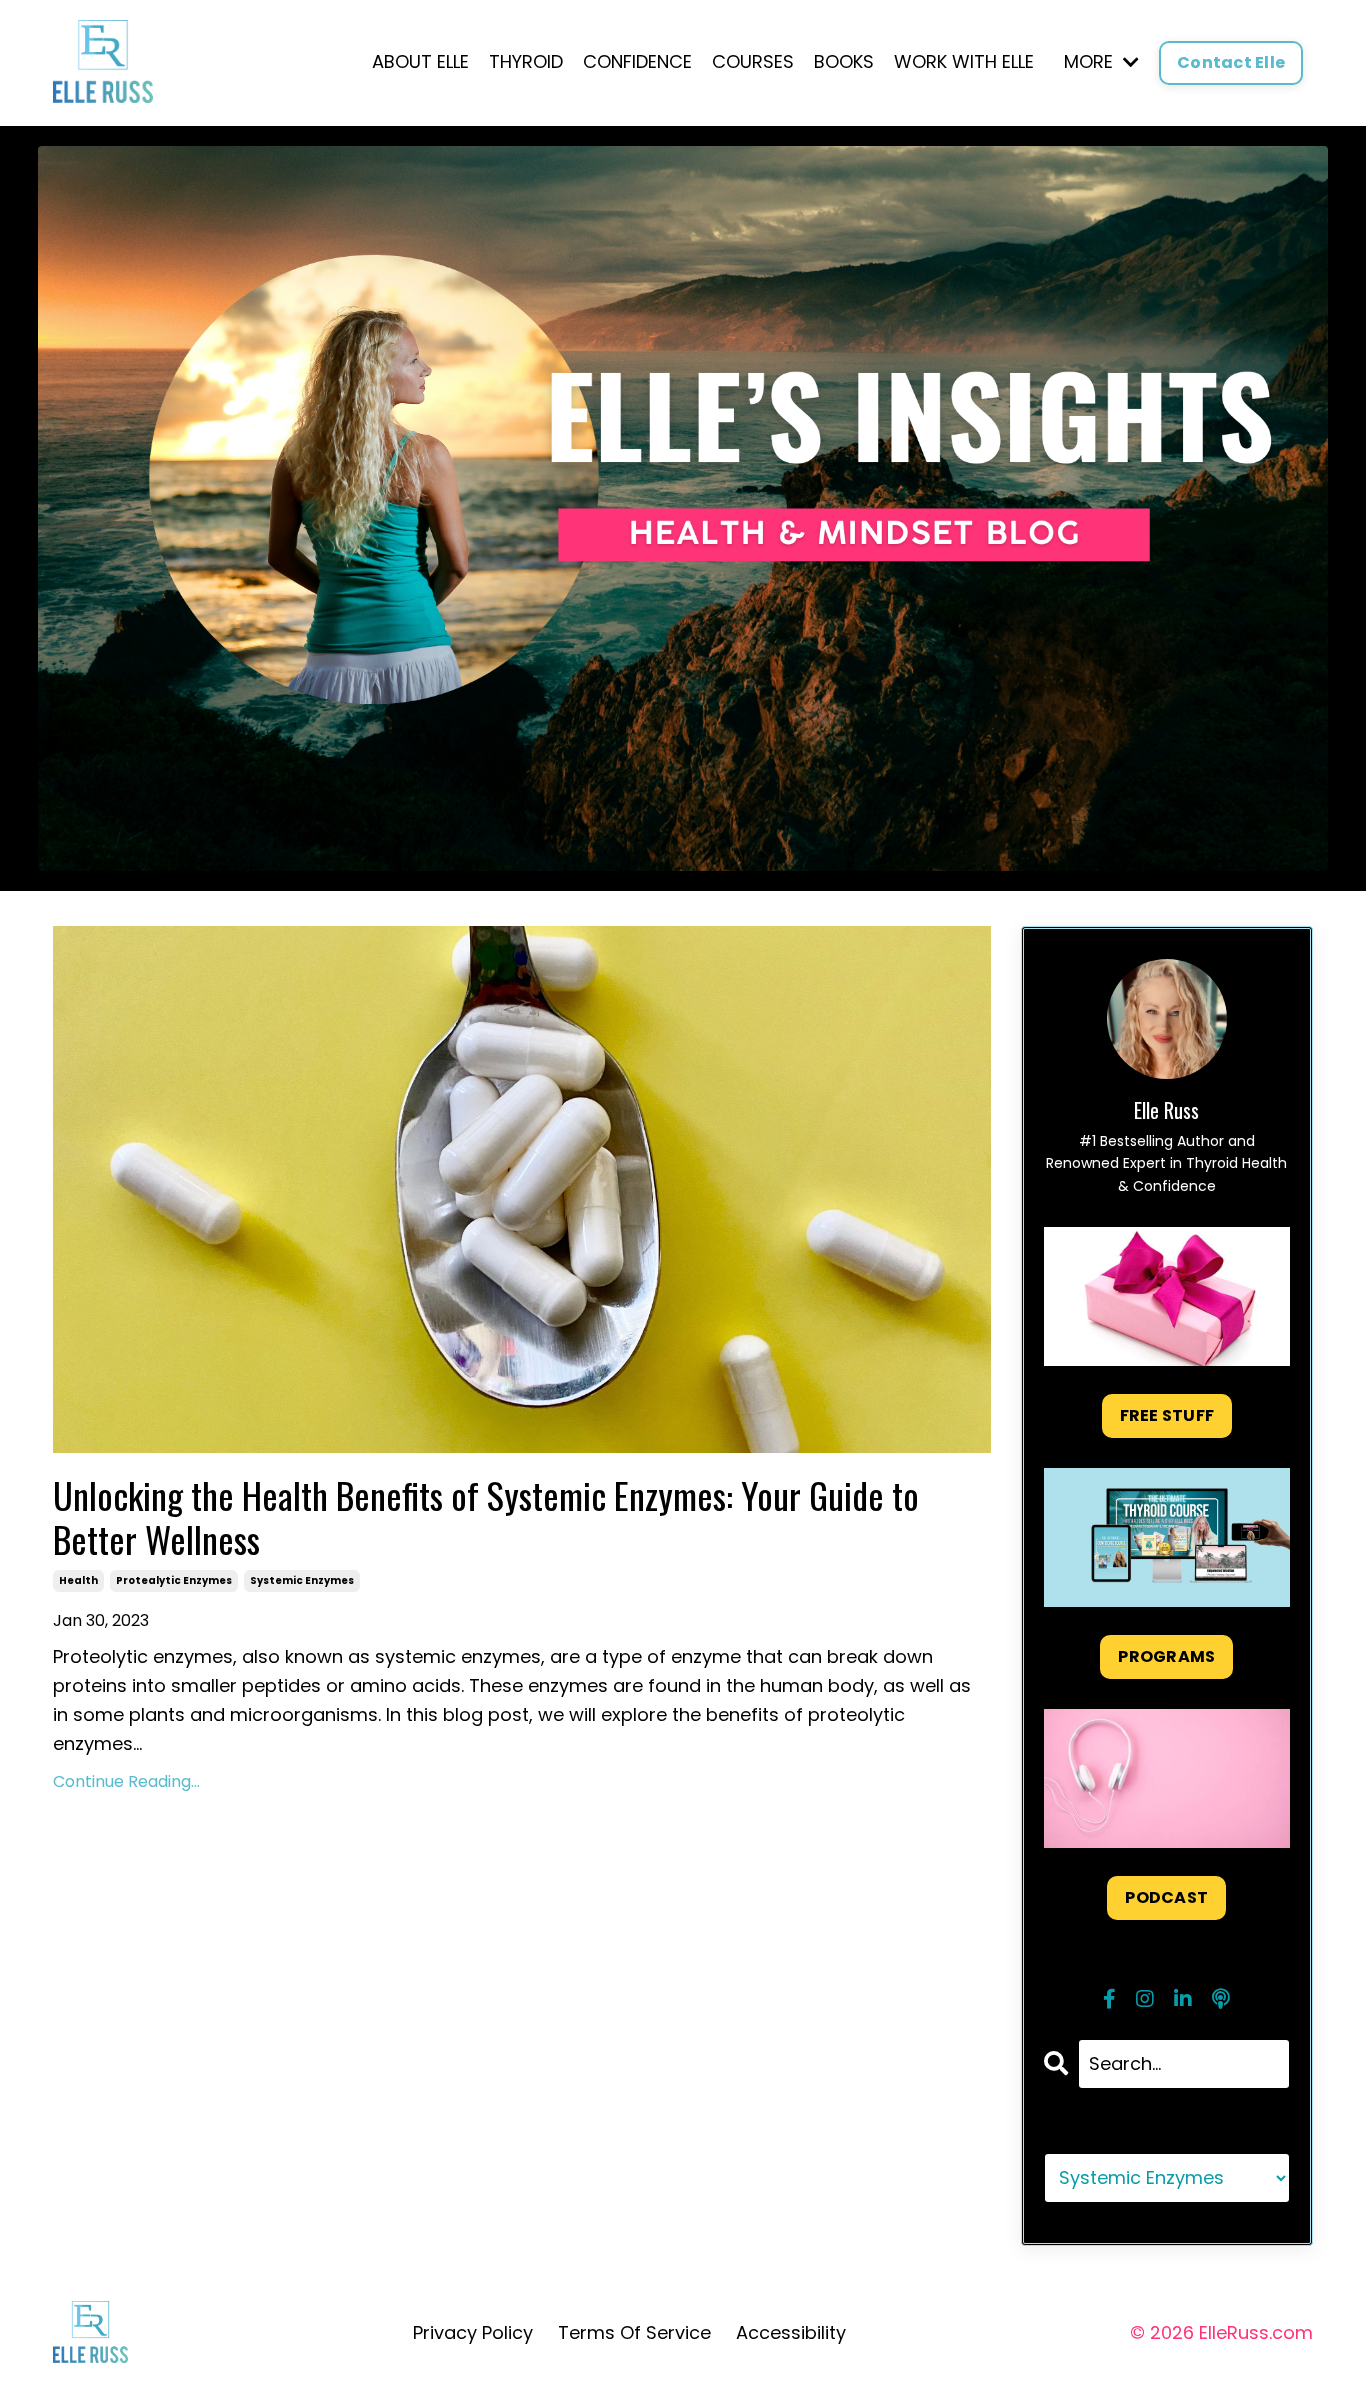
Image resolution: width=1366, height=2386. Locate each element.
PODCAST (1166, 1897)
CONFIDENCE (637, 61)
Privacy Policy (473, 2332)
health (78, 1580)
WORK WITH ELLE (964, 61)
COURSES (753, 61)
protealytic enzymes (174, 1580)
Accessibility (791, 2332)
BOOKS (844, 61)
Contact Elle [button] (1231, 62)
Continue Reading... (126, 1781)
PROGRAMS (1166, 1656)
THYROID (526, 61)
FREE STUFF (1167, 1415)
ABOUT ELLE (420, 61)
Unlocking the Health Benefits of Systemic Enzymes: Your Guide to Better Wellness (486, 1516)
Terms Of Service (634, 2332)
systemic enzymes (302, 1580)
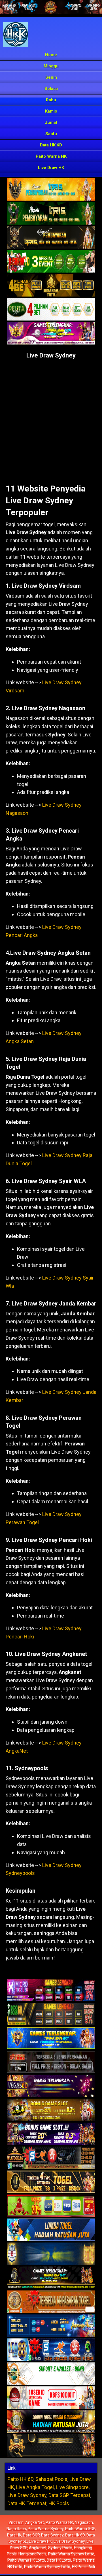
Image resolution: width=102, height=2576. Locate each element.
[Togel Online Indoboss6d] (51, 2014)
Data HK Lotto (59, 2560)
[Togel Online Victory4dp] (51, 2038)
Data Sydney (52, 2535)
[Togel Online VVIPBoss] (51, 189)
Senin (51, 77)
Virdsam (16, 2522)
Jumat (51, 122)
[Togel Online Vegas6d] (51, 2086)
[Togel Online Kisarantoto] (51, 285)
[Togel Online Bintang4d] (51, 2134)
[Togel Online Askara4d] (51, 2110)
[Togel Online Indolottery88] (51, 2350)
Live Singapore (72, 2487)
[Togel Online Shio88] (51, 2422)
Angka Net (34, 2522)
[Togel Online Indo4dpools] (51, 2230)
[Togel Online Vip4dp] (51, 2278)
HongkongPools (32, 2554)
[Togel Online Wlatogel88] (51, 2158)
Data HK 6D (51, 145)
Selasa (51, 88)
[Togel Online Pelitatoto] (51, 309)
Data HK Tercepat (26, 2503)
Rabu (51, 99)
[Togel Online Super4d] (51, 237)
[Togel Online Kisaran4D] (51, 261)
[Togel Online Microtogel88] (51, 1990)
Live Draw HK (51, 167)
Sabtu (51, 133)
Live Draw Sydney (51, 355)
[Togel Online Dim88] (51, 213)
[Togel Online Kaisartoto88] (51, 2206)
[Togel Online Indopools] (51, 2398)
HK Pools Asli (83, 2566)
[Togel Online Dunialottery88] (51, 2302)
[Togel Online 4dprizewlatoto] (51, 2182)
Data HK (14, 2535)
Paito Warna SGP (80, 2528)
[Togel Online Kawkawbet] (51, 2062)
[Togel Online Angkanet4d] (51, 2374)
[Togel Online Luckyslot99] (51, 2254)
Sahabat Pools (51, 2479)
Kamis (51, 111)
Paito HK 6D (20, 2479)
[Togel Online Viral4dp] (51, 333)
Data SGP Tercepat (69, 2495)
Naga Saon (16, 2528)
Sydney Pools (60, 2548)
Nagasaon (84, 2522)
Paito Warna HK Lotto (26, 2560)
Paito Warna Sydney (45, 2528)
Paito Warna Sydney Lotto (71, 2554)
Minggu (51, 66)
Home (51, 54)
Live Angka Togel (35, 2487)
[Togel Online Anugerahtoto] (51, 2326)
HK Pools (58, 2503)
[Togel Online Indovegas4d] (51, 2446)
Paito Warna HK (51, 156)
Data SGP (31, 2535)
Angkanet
==============================
The required output is the exact sequence of lines from the one containing "[Togel Online Vegas6d] (51, 2086)" through the end of the listing, both endpoints included.

[Togel Online Vegas6d] (51, 2086)
[Togel Online Kisarantoto] (51, 285)
[Togel Online Bintang4d] (51, 2134)
[Togel Online Askara4d] (51, 2110)
[Togel Online Indolottery88] (51, 2350)
Live Singapore (72, 2487)
[Togel Online Shio88] (51, 2422)
Angka Net (34, 2522)
[Togel Online Indo4dpools] (51, 2230)
[Togel Online Vip4dp] (51, 2278)
HongkongPools (32, 2554)
[Togel Online Wlatogel88] (51, 2158)
Data HK 6D (51, 145)
Selasa (51, 88)
[Togel Online Pelitatoto] (51, 309)
Data HK Tercepat (26, 2503)
Rabu (51, 99)
[Togel Online Super4d] (51, 237)
[Togel Online Kisaran4D] (51, 261)
[Togel Online Microtogel88] (51, 1990)
Live Draw HK (51, 167)
Sabtu (51, 133)
Live Draw Sydney (51, 355)
[Togel Online Dim88] (51, 213)
[Togel Online Kaisartoto88] (51, 2206)
[Togel Online Indopools] (51, 2398)
HK Pools Asli (83, 2566)
[Togel Online Dunialottery88] (51, 2302)
[Togel Online 4dprizewlatoto] (51, 2182)
Data HK (14, 2535)
Paito Warna SGP (80, 2528)
[Togel Online Kawkawbet] (51, 2062)
[Togel Online Angkanet4d] (51, 2374)
[Togel Online Luckyslot99] (51, 2254)
Sahabat Pools (51, 2479)
Kamis (51, 111)
Paito HK 6D (20, 2479)
[Togel Online Viral4dp] (51, 333)
Data SGP Tercepat (69, 2495)
Naga Saon (16, 2528)
Sydney Pools (60, 2548)
Nagasaon (84, 2522)
Paito Warna HK Lotto (26, 2560)
Paito Warna Sydney (45, 2528)
Paito Warna Sydney Lotto (71, 2554)
Minggu (51, 66)
Home (51, 54)
Live Angka Togel (35, 2487)
[Togel Online Anugerahtoto] (51, 2326)
HK Pools (58, 2503)
[Togel Online Indovegas4d] (51, 2446)
Paito Warna HK (51, 156)
Data SGP (31, 2535)
Angkanet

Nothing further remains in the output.